The question is far from being academic for Google. When the company announced in February that the cameras on some Android phones could measure the pulse rate with fingertips, it said the readings would on average be 1.8% in error whether users were light or dark skinned. .
The company went on to give similar assurances that skin type would not materially affect the results of a background filtering feature in Meet video conferences, or an upcoming web tool to identify skin conditions dubbed informally Derm Assist.
These conclusions are derived from testing with the six-tone FST.
The late Harvard University dermatologist Dr. Thomas Fitzpatrick invented the scale to personalize ultraviolet radiation treatment for psoriasis, an itchy skin condition. He grouped the skin of “whites” into Roman numerals I through IV by asking how many sunburns or tans they developed after certain periods of sun exposure.

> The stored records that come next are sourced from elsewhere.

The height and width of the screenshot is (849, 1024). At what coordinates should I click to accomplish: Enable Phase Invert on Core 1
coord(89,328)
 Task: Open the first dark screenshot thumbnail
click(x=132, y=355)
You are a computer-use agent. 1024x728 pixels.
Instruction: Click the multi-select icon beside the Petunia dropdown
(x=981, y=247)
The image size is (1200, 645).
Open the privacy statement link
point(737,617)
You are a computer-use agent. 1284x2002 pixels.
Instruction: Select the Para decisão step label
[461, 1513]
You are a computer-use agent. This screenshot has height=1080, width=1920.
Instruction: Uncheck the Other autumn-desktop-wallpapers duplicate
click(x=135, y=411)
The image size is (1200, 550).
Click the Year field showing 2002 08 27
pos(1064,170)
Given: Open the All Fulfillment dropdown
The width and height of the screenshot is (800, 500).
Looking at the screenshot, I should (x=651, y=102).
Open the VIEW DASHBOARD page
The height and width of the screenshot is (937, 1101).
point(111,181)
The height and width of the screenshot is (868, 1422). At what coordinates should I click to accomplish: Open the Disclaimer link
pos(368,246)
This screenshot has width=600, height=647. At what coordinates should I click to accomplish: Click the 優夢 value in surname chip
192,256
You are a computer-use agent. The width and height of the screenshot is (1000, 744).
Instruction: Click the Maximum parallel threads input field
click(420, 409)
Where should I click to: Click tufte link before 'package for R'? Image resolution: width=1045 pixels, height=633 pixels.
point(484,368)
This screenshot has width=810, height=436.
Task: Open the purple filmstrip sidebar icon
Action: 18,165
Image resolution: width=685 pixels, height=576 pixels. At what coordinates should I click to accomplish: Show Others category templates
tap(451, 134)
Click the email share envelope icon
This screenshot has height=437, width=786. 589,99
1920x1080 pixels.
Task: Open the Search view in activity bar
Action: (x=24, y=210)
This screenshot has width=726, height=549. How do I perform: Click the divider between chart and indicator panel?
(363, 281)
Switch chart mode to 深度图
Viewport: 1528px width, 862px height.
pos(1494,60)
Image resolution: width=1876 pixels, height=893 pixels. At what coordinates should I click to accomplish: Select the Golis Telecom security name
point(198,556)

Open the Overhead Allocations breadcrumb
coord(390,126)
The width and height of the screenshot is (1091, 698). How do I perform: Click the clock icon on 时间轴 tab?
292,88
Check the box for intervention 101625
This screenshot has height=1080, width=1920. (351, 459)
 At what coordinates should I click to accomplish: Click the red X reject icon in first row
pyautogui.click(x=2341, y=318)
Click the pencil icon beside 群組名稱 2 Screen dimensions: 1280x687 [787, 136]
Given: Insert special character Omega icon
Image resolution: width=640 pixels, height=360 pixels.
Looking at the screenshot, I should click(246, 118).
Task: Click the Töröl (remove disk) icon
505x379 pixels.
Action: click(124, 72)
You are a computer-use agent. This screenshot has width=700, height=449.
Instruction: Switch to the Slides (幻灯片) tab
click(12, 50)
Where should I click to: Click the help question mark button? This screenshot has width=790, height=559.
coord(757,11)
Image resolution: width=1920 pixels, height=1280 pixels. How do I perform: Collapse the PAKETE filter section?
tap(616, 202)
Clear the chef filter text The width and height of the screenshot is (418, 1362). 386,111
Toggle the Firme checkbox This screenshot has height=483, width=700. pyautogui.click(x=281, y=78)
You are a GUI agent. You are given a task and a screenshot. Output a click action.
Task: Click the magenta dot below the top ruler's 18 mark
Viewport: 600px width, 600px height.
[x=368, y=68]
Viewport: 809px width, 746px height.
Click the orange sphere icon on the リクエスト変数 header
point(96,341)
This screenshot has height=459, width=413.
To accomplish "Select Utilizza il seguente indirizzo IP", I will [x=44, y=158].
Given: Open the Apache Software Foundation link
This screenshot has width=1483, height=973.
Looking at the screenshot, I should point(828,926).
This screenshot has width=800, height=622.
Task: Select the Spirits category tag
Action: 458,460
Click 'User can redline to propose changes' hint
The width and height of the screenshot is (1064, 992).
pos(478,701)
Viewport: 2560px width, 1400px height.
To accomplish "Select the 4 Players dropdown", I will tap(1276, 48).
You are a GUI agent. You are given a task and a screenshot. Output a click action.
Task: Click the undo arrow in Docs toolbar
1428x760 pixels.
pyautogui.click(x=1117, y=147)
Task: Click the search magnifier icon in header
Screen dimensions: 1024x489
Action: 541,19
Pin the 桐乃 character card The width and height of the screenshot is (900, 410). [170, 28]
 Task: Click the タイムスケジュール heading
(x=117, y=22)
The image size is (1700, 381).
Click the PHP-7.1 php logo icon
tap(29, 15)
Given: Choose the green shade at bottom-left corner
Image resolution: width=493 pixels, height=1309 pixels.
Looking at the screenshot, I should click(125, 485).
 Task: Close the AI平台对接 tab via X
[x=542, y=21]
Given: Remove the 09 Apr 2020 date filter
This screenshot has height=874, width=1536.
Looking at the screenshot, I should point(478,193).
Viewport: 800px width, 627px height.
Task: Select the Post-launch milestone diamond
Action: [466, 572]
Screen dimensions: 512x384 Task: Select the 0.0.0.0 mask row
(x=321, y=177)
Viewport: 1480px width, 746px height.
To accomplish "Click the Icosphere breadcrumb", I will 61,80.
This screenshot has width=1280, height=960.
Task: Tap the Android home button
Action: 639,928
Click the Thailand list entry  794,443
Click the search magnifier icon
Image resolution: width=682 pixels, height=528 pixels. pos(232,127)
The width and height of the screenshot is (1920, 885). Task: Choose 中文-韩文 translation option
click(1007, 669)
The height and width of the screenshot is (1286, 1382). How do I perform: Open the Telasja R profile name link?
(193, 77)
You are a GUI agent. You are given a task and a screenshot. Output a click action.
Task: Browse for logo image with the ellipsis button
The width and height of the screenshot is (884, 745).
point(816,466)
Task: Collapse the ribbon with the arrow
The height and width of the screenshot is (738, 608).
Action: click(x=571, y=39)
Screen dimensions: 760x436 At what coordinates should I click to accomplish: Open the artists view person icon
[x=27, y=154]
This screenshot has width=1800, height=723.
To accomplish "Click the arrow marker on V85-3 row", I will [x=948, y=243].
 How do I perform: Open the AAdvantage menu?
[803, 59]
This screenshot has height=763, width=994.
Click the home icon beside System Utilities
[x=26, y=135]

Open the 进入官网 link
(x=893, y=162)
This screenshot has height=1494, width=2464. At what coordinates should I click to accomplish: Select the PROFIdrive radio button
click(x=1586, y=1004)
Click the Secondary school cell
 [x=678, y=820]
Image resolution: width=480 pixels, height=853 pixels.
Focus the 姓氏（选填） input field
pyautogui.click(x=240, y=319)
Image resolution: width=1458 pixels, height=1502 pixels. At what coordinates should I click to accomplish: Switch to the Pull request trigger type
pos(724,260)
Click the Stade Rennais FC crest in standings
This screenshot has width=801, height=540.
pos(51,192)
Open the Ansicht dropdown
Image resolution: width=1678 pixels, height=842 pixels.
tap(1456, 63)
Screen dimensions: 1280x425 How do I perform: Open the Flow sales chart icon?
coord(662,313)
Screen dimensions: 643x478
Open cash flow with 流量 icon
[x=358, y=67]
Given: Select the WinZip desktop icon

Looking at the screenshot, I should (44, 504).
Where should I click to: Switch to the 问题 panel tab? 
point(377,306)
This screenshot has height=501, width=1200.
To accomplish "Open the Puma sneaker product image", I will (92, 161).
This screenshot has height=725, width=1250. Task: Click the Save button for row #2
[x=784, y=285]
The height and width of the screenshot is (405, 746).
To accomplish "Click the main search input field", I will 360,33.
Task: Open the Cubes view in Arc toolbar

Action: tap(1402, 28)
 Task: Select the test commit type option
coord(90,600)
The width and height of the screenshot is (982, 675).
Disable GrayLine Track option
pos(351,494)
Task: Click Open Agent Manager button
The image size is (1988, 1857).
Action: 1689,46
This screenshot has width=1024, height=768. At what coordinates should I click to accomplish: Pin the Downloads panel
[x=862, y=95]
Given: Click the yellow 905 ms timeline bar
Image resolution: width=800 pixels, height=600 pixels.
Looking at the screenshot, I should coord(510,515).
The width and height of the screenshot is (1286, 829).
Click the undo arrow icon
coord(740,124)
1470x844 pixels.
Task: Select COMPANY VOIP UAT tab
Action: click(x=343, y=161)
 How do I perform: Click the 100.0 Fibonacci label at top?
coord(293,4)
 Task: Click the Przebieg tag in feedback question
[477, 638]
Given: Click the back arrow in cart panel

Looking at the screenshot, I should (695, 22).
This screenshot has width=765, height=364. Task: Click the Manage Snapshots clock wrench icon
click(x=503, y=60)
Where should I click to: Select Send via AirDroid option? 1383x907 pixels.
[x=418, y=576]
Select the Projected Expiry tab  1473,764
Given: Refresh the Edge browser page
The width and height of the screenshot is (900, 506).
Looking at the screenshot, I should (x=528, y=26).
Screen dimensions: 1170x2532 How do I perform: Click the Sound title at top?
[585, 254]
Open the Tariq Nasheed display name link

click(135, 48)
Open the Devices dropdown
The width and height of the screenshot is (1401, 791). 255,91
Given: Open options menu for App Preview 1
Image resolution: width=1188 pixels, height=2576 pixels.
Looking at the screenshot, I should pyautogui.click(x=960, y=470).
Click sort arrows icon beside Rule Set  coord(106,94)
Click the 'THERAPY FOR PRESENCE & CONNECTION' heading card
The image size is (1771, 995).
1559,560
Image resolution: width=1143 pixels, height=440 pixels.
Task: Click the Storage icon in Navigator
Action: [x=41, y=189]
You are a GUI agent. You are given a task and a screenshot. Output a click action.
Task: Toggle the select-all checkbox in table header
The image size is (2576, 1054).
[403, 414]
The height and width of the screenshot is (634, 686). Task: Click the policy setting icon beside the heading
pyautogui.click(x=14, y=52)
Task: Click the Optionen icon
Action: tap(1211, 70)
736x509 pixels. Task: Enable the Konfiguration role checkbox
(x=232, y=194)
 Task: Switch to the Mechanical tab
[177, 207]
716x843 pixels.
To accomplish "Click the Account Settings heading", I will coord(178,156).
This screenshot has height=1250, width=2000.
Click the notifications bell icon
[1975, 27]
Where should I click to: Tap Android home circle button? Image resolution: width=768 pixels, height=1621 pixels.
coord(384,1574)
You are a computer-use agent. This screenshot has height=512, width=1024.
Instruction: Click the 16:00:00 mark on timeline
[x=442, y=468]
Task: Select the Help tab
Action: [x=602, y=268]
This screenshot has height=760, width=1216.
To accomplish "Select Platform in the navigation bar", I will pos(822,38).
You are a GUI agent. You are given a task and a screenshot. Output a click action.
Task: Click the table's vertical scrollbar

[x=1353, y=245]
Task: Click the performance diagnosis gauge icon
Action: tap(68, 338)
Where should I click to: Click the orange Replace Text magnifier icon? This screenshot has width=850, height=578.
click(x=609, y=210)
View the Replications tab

A decade later came type V for “brown” skin and VI for “black”. The scale is still part of the US regulations for testing sunscreen products, and it remains a popular dermatological standard for assessing patients’ cancer risk and more.
Some dermatologists say the scale is a poor and overused measure for care, and often mistaken for race and ethnicity.
âA lot of people would assume I’m type V, which rarely or never burns, but I burn,â said Dr. Susan Taylor, a dermatologist at the University of Pennsylvania who founded the Skin of Color Society in 2004 to promote the research on marginalized communities. “Looking at my skin tone and saying I’m Type V doesn’t do me a favor.”
Tech companies, until recently, were indifferent. Unicode, an industry association overseeing emojis, referred to FST in 2014 as the basis for adopting five skin tones beyond yellow, saying the scale was “without negative associations.”
A 2018 study titled âGender Shades,â which found facial analysis systems more often confused people with darker skin, popularized using FST to assess AI. Research described FST as a “starting point,” but scientists from similar studies who came later told Reuters they were using the scale to stay consistent.
âAs a first step for a relatively immature market, it serves to help us identify red flags,â said Inioluwa Deborah Raji, a Mozilla member specializing in AI auditing.
In an April study testing AI for deepfakes, researchers at Facebook Inc (FB.O) wrote that FST “clearly does not encompass the diversity of brown and black skin tones.” Still, they posted videos of 3,000 people to use in evaluating AI systems, with FST tags attached based on the ratings of eight human reviewers.
The judgment of the evaluators is central. Last year, facial recognition software startup AnyVision gave reviewers celebrity examples: former baseball greats Derek Jeter as Type IV, model Tyra Banks as V, and rapper 50 Cent as VI. .
AnyVision told Reuters it agreed with Google’s decision to review the use of the TSP, and Facebook said it was open to better measures.
Microsoft Corp (MSFT.O) and smartwatch manufacturers Apple Inc (AAPL.O) and Garmin Ltd (GRMN.O) refer to FST when working on health-related sensors.
But the use of FST could fuel “false assurances” about smartwatch heart rate readings on darker skin, clinicians at the University of California at San Diego wrote, inspired by the movement for the. social equality Black Lives Matter, in the journal Sleep last year.
Microsoft has recognized the shortcomings of FST. Apple said it is testing on humans across skin tones using various measures, only sometimes FST among them. Garmin said that due to extensive testing, he believes the readings are reliable.
Victor Casale, who founded makeup company Mob Beauty and helped Crayola on the new pencils, said he had developed 40 shades of foundation, each different from the other by about 3%, enough for that most adults can tell.
Color accuracy on electronics suggests technology standards should have 12-18 tones, he said, adding, “You can’t just have six.”
Reporting by Paresh Dave; Editing by Jonathan Weber and Lisa Shumaker
Our Standards: The Thomson Reuters Trust Principles.